One of the main features of the Intel Core i5-3470 is its quad-core architecture. This allows the processor to handle multiple threads simultaneously, making it adept at multitasking and running demanding applications efficiently. With a base clock speed of 3.2 GHz, it can boost up to 3.6 GHz using Intel’s Turbo Boost technology, providing additional power when needed for intensive tasks like gaming or video editing.
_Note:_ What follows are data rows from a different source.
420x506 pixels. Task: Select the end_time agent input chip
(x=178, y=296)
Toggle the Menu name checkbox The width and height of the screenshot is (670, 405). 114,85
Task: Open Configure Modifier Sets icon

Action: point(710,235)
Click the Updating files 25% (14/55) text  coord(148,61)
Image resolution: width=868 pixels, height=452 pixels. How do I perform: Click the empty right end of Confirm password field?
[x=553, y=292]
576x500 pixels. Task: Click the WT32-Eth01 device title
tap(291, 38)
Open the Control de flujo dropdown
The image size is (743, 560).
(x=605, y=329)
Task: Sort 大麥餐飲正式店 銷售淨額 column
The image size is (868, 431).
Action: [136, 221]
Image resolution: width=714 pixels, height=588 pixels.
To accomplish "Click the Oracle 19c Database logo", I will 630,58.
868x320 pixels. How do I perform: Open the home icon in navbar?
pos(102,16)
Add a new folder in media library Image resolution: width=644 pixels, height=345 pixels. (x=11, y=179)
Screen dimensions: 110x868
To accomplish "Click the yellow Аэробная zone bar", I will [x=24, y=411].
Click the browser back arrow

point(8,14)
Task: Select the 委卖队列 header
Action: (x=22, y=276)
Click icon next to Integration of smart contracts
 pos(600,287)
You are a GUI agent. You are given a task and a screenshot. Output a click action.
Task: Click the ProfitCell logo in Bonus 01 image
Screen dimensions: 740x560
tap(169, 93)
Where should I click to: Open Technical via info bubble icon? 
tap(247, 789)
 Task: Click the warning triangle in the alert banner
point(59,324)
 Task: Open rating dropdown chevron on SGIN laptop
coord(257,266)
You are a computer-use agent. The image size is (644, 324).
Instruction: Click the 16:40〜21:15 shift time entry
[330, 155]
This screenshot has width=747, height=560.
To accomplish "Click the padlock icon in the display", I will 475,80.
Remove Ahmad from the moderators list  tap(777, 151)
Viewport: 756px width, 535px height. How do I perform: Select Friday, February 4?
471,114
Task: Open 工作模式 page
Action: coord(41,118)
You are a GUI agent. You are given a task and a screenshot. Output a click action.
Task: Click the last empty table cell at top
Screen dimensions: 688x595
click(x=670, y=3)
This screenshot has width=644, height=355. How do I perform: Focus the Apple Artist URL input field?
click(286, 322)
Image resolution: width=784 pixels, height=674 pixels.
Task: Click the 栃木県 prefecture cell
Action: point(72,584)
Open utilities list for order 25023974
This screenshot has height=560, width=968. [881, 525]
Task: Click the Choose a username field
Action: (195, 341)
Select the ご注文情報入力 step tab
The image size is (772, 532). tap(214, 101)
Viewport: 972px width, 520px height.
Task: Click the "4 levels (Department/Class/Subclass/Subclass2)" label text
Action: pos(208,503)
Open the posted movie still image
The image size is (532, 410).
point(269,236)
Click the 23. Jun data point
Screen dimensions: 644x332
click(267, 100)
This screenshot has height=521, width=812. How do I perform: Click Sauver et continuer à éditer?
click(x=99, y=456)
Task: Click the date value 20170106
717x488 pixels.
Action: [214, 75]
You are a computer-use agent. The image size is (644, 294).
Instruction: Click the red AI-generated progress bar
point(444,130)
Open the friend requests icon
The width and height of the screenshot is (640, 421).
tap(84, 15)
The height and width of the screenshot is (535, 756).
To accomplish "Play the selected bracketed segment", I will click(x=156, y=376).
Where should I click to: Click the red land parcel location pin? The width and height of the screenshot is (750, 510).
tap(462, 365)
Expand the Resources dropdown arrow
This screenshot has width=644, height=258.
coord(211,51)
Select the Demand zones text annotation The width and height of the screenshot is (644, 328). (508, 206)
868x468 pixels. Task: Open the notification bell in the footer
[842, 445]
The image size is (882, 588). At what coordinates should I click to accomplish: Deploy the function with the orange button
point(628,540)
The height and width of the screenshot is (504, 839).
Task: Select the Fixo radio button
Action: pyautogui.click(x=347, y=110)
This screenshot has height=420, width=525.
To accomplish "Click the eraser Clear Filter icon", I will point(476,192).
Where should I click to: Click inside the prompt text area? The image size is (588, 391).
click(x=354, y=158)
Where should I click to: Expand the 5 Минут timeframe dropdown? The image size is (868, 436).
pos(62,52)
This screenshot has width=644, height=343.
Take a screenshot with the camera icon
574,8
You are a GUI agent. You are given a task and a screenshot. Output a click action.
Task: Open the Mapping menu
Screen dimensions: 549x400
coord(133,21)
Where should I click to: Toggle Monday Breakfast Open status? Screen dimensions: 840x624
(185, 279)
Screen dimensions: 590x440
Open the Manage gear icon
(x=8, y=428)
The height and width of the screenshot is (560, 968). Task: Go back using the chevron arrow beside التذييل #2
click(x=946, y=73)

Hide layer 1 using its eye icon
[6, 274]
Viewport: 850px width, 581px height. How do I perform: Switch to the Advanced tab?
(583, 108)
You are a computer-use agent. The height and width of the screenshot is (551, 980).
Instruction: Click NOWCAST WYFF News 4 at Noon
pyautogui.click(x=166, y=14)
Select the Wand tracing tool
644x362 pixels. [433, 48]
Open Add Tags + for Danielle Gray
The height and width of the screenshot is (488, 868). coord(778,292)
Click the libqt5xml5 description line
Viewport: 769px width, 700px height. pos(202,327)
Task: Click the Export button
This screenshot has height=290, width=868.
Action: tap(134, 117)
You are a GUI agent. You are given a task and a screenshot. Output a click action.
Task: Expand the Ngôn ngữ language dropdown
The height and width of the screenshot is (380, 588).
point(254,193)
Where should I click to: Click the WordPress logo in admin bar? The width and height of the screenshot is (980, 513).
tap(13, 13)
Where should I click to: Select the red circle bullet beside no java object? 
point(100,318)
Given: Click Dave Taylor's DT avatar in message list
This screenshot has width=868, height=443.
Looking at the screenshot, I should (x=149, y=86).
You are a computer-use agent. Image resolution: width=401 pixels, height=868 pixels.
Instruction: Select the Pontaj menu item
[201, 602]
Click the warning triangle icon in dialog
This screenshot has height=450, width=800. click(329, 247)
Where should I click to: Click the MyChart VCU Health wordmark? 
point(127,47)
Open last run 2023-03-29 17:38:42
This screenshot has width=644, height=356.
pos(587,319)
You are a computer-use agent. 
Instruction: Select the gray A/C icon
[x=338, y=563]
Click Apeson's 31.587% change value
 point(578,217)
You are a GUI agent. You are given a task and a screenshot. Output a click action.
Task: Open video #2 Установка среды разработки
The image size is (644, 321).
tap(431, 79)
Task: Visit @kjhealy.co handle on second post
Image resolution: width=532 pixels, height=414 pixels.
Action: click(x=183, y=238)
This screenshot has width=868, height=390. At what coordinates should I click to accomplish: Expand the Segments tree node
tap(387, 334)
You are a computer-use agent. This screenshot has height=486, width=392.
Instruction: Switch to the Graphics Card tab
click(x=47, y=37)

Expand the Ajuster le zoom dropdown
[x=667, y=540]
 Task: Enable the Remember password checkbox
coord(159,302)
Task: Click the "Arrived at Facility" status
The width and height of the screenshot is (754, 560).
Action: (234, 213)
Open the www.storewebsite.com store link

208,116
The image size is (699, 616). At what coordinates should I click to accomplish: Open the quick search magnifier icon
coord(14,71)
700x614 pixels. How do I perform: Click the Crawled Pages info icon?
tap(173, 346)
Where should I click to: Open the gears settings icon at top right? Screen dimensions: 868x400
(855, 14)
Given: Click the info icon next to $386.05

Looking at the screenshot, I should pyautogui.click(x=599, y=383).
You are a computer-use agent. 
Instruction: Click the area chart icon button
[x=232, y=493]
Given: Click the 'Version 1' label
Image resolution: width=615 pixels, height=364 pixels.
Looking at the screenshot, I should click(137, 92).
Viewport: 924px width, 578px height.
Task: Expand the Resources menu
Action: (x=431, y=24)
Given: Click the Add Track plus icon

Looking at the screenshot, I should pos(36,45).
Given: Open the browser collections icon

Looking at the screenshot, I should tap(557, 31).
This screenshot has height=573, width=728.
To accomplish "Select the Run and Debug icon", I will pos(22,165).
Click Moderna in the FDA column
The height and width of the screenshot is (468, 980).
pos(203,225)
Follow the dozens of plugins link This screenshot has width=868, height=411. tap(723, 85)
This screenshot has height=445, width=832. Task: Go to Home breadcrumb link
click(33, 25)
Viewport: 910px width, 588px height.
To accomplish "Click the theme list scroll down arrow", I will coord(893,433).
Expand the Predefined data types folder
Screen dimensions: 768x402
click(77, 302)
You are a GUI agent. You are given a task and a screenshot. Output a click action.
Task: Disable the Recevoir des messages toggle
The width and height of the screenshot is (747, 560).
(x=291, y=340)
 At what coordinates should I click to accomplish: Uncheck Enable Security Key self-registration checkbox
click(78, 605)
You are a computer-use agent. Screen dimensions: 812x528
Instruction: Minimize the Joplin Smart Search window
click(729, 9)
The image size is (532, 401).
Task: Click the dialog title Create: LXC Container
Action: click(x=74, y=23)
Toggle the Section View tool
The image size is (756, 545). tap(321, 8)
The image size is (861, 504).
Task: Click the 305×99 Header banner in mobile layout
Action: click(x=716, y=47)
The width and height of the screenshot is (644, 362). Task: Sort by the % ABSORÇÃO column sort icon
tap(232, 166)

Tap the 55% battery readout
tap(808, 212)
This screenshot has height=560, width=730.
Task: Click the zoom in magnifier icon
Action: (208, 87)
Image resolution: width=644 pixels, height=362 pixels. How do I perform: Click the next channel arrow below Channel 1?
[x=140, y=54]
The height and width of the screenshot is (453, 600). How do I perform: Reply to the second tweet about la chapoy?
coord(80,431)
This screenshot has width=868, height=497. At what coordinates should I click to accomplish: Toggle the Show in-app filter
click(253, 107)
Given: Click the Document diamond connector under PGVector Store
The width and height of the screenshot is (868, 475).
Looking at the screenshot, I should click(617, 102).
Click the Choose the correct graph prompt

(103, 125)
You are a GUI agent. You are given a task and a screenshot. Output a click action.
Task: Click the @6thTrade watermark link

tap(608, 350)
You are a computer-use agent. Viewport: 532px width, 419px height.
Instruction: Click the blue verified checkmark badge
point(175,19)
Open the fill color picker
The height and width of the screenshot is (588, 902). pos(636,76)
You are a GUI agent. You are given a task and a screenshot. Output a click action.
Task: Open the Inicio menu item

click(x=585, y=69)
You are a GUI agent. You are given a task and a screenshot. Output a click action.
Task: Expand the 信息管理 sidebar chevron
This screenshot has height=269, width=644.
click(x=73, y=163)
The Intel i5-3470 features Intel's HD Graphics 2500, which offers decent graphics performance for everyday tasks and casual gaming. This integrated graphics solution is capable of delivering high-definition visuals and supports DirectX 11, making it suitable for lightweight gaming experiences without the need for an additional dedicated graphics card.

Another standout characteristic of the BX80637I53470 is its support for Intel Smart Cache, which is an advanced caching technology. It provides a shared cache pool that enhances performance by reducing the time it takes to access frequently used data. This feature, coupled with Intel's instruction set architecture, allows for improved processing agility and efficiency across applications.

The processor is built on a 22nm manufacturing process, which results in reduced power consumption and heat generation compared to its predecessors. It has a thermal design power (TDP) of 77 watts, making it energy efficient while still delivering robust performance. Additionally, the Core i5-3470 supports DDR3 memory, with speeds up to 1600 MHz, enabling quick data retrieval and improved system responsiveness.

Security is another important aspect of the Intel i5-3470, featuring Intel Secure Key and Intel AES New Instructions (AES-NI), which protect sensitive data and enhance encryption performance.

In conclusion, the Intel CM8063701159502, or BX80637I53470, encapsulates modern computing technology with its powerful quad-core performance, integrated graphics, energy efficiency, and robust security features, making it a versatile choice for a wide range of computing tasks. Whether users are engaging in casual gaming, productivity tasks, or multimedia consumption, this processor demonstrates a solid balance of performance and efficiency, providing an excellent computing experience overall.